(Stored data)
*** Begin section ***

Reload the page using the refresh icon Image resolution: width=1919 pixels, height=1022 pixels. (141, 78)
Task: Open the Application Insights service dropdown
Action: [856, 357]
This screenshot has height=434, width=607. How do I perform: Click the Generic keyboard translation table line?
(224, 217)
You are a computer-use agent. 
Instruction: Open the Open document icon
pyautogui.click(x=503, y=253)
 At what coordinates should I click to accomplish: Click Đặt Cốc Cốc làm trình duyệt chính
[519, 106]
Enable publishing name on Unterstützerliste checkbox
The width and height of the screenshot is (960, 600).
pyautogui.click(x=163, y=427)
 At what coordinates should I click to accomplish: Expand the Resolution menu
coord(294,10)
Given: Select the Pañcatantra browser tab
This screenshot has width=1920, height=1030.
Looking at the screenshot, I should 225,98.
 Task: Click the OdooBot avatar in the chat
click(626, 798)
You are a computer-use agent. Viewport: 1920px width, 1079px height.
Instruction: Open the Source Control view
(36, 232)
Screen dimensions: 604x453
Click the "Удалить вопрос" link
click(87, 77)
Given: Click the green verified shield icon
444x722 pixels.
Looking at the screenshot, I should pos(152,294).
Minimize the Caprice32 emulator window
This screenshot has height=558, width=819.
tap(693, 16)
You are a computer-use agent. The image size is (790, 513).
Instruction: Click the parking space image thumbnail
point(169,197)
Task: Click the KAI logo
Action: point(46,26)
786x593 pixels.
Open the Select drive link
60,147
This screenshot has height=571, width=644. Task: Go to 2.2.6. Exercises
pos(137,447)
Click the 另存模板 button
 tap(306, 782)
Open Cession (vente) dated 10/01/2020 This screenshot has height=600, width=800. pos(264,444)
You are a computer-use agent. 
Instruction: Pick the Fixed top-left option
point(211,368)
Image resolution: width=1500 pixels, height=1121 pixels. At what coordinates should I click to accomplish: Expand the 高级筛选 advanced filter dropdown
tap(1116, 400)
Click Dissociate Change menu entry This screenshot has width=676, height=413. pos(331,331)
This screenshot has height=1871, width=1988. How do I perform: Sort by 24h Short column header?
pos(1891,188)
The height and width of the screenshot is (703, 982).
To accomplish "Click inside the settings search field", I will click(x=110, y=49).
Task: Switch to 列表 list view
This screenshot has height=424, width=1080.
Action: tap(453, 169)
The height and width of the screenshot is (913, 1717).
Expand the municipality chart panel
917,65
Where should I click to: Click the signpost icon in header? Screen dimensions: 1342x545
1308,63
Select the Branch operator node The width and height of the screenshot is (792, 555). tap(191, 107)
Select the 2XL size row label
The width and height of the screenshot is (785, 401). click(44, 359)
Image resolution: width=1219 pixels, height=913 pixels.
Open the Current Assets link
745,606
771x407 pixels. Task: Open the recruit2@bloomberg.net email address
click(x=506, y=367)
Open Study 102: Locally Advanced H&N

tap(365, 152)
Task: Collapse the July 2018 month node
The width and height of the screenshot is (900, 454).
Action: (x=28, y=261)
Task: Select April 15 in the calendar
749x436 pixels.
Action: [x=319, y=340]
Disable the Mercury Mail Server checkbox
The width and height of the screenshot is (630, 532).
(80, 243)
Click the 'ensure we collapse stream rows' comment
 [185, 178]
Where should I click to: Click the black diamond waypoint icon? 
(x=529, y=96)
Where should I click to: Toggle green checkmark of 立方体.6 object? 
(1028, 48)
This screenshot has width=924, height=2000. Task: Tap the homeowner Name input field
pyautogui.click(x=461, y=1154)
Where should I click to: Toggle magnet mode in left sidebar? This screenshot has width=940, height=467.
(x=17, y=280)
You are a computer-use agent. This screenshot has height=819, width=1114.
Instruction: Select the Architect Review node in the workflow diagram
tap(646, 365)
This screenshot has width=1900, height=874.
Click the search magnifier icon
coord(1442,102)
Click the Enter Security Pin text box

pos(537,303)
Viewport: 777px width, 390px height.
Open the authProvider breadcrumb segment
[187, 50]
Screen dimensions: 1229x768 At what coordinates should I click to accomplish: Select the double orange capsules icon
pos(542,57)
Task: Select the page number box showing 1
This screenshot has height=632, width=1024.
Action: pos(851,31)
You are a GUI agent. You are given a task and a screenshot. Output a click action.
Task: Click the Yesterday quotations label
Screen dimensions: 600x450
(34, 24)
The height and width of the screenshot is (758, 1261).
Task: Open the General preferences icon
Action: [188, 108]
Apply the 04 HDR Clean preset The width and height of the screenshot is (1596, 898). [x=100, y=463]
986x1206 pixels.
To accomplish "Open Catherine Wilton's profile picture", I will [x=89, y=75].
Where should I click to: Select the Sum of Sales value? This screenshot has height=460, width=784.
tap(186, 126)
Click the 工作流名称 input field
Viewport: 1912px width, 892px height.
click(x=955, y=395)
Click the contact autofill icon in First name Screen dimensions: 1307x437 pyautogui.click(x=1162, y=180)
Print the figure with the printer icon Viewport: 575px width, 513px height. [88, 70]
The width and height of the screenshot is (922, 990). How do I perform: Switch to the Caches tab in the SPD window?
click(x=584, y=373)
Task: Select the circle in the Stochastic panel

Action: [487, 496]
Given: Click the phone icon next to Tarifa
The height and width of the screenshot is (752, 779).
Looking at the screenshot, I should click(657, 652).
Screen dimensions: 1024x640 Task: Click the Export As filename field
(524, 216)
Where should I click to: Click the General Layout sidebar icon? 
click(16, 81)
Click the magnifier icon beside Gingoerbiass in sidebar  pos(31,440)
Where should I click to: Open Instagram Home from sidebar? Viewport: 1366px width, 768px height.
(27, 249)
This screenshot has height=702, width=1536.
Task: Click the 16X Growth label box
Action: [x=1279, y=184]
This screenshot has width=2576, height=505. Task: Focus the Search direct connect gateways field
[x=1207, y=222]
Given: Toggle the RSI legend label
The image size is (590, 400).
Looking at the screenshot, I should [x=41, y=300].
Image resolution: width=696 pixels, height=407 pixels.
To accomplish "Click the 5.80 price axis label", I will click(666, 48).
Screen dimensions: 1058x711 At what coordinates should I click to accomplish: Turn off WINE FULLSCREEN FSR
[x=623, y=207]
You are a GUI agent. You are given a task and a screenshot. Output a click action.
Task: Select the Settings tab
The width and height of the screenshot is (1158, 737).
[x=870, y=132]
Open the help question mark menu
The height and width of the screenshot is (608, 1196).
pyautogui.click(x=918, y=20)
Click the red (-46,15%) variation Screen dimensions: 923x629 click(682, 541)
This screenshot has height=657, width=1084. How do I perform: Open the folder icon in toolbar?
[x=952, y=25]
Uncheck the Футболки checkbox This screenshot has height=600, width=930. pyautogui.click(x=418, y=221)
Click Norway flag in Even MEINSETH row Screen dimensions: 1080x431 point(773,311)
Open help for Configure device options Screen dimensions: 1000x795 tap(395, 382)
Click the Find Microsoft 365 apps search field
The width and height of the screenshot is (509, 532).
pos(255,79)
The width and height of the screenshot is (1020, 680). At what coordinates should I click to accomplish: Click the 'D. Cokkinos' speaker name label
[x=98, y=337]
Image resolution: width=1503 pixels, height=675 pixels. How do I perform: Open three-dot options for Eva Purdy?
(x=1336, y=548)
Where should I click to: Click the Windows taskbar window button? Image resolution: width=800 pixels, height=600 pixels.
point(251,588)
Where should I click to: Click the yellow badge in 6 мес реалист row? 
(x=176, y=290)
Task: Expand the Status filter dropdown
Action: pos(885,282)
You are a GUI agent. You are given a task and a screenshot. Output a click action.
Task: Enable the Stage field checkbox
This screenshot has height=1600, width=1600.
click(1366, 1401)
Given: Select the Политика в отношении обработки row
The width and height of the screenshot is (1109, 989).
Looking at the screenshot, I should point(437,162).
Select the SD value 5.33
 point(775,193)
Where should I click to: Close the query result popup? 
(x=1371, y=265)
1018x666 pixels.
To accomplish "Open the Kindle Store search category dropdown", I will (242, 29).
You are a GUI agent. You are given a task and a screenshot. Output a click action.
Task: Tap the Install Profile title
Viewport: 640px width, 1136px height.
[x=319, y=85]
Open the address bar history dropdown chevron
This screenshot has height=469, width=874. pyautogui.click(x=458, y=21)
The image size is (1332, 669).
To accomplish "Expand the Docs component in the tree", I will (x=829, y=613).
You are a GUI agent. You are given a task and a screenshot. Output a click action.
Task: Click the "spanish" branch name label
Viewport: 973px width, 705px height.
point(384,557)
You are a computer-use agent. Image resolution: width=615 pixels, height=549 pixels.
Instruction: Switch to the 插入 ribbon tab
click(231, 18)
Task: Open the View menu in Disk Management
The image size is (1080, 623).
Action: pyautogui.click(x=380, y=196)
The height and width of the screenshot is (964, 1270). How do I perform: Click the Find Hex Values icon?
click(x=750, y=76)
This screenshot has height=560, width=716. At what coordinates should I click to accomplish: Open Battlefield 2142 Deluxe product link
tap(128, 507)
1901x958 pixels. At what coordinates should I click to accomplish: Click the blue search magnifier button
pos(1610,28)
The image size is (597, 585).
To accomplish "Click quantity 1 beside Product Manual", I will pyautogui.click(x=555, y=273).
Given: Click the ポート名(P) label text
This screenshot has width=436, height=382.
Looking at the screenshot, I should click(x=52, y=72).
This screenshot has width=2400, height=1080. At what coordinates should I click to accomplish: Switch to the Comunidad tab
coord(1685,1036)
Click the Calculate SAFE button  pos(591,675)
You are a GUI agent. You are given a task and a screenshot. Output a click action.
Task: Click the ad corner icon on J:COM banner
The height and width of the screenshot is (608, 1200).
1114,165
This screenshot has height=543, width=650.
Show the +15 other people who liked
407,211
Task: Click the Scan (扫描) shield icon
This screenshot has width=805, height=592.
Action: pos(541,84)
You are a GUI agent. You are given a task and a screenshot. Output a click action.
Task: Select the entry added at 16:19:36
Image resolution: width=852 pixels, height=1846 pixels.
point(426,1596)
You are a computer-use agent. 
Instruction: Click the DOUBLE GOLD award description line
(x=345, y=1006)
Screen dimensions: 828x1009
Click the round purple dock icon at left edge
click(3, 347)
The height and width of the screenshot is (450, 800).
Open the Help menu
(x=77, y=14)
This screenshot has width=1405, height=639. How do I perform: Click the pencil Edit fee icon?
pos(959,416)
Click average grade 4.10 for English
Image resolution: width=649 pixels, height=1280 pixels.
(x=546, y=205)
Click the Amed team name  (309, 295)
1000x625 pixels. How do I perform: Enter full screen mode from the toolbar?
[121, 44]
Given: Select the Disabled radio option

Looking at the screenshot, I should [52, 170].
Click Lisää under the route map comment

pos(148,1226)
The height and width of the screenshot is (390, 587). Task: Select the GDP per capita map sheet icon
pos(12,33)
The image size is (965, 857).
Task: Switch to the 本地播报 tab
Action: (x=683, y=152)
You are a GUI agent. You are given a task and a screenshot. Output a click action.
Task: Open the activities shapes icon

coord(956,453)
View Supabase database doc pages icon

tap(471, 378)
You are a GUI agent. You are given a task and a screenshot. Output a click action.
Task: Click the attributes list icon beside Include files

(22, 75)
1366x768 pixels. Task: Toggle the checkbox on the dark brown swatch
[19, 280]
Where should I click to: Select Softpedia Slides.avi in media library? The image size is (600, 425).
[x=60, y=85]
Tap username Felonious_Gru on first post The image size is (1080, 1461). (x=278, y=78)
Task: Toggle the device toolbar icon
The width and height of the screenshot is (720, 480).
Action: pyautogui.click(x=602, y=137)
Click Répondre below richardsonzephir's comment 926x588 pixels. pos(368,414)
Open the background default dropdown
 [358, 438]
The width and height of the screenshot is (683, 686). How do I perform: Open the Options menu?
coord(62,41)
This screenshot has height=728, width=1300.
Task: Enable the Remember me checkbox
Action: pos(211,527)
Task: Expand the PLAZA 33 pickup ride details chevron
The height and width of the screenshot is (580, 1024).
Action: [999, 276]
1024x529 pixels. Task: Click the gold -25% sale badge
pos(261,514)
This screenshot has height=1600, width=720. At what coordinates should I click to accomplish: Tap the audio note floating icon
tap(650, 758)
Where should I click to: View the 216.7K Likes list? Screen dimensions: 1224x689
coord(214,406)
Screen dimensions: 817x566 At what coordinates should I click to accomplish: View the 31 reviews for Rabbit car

*** End section ***

> WHAT THE TASK REQUIRES: The expected response consists solely of the lines from the one with "Task: Open the activities shapes icon" through the end of the records, repeated exactly.

> SOLUTION TO THIS TASK:
Task: Open the activities shapes icon

coord(956,453)
View Supabase database doc pages icon

tap(471, 378)
You are a GUI agent. You are given a task and a screenshot. Output a click action.
Task: Click the attributes list icon beside Include files

(22, 75)
1366x768 pixels. Task: Toggle the checkbox on the dark brown swatch
[19, 280]
Where should I click to: Select Softpedia Slides.avi in media library? The image size is (600, 425).
[x=60, y=85]
Tap username Felonious_Gru on first post The image size is (1080, 1461). (x=278, y=78)
Task: Toggle the device toolbar icon
The width and height of the screenshot is (720, 480).
Action: pyautogui.click(x=602, y=137)
Click Répondre below richardsonzephir's comment 926x588 pixels. pos(368,414)
Open the background default dropdown
 [358, 438]
The width and height of the screenshot is (683, 686). How do I perform: Open the Options menu?
coord(62,41)
This screenshot has height=728, width=1300.
Task: Enable the Remember me checkbox
Action: pos(211,527)
Task: Expand the PLAZA 33 pickup ride details chevron
The height and width of the screenshot is (580, 1024).
Action: [999, 276]
1024x529 pixels. Task: Click the gold -25% sale badge
pos(261,514)
This screenshot has height=1600, width=720. At what coordinates should I click to accomplish: Tap the audio note floating icon
tap(650, 758)
Where should I click to: View the 216.7K Likes list? Screen dimensions: 1224x689
coord(214,406)
Screen dimensions: 817x566 At what coordinates should I click to accomplish: View the 31 reviews for Rabbit car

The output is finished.